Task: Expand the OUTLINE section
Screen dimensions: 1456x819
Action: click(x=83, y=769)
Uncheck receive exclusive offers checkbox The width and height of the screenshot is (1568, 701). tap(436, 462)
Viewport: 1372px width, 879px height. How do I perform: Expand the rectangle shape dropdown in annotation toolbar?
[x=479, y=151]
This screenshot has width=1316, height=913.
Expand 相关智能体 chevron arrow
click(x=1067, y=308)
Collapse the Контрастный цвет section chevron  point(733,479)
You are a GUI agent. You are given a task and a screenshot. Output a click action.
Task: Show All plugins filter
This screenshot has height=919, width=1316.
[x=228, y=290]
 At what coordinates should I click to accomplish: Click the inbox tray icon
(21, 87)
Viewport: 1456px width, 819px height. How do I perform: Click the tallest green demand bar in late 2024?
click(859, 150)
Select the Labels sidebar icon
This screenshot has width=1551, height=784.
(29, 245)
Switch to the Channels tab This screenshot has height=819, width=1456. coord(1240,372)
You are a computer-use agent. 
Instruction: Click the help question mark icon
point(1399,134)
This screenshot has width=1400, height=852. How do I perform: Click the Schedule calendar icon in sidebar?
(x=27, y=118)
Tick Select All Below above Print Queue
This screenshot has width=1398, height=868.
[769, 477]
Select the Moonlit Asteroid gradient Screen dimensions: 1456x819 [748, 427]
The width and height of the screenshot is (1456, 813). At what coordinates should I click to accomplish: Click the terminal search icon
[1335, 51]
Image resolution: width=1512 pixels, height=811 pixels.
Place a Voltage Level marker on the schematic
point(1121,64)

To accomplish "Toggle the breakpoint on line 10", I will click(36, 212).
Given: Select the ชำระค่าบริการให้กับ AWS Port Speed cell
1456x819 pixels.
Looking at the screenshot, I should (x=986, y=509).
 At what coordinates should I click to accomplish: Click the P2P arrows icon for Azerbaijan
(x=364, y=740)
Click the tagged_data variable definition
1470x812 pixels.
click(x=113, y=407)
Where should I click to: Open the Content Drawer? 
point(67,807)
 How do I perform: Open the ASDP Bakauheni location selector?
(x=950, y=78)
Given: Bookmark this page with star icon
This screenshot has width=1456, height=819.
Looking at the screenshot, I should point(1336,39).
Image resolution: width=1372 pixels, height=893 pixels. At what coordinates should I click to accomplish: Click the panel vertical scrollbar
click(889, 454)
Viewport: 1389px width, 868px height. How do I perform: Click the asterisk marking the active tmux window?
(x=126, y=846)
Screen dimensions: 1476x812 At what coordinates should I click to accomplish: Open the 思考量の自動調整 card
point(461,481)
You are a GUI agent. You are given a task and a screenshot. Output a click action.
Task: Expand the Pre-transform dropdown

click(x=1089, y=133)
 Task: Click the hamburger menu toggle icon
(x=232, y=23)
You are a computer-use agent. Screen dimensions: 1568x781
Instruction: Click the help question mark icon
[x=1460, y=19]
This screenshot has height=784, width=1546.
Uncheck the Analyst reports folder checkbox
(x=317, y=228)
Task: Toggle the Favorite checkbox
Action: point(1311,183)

########

Taking care to miss no line, set down the whole listing above exactly.

Task: Expand the OUTLINE section
Screen dimensions: 1456x819
Action: click(x=83, y=769)
Uncheck receive exclusive offers checkbox The width and height of the screenshot is (1568, 701). tap(436, 462)
Viewport: 1372px width, 879px height. How do I perform: Expand the rectangle shape dropdown in annotation toolbar?
[x=479, y=151]
This screenshot has width=1316, height=913.
Expand 相关智能体 chevron arrow
click(x=1067, y=308)
Collapse the Контрастный цвет section chevron  point(733,479)
You are a GUI agent. You are given a task and a screenshot. Output a click action.
Task: Show All plugins filter
This screenshot has height=919, width=1316.
[x=228, y=290]
 At what coordinates should I click to accomplish: Click the inbox tray icon
(21, 87)
Viewport: 1456px width, 819px height. How do I perform: Click the tallest green demand bar in late 2024?
click(859, 150)
Select the Labels sidebar icon
This screenshot has width=1551, height=784.
(29, 245)
Switch to the Channels tab This screenshot has height=819, width=1456. coord(1240,372)
You are a computer-use agent. 
Instruction: Click the help question mark icon
point(1399,134)
This screenshot has width=1400, height=852. How do I perform: Click the Schedule calendar icon in sidebar?
(x=27, y=118)
Tick Select All Below above Print Queue
This screenshot has width=1398, height=868.
[769, 477]
Select the Moonlit Asteroid gradient Screen dimensions: 1456x819 [748, 427]
The width and height of the screenshot is (1456, 813). At what coordinates should I click to accomplish: Click the terminal search icon
[1335, 51]
Image resolution: width=1512 pixels, height=811 pixels.
Place a Voltage Level marker on the schematic
point(1121,64)

To accomplish "Toggle the breakpoint on line 10", I will click(36, 212).
Given: Select the ชำระค่าบริการให้กับ AWS Port Speed cell
1456x819 pixels.
Looking at the screenshot, I should (x=986, y=509).
 At what coordinates should I click to accomplish: Click the P2P arrows icon for Azerbaijan
(x=364, y=740)
Click the tagged_data variable definition
1470x812 pixels.
click(x=113, y=407)
Where should I click to: Open the Content Drawer? 
point(67,807)
 How do I perform: Open the ASDP Bakauheni location selector?
(x=950, y=78)
Given: Bookmark this page with star icon
This screenshot has width=1456, height=819.
Looking at the screenshot, I should point(1336,39).
Image resolution: width=1372 pixels, height=893 pixels. At what coordinates should I click to accomplish: Click the panel vertical scrollbar
click(889, 454)
Viewport: 1389px width, 868px height. How do I perform: Click the asterisk marking the active tmux window?
(x=126, y=846)
Screen dimensions: 1476x812 At what coordinates should I click to accomplish: Open the 思考量の自動調整 card
point(461,481)
You are a GUI agent. You are given a task and a screenshot. Output a click action.
Task: Expand the Pre-transform dropdown

click(x=1089, y=133)
 Task: Click the hamburger menu toggle icon
(x=232, y=23)
You are a computer-use agent. Screen dimensions: 1568x781
Instruction: Click the help question mark icon
[x=1460, y=19]
This screenshot has height=784, width=1546.
Uncheck the Analyst reports folder checkbox
(x=317, y=228)
Task: Toggle the Favorite checkbox
Action: point(1311,183)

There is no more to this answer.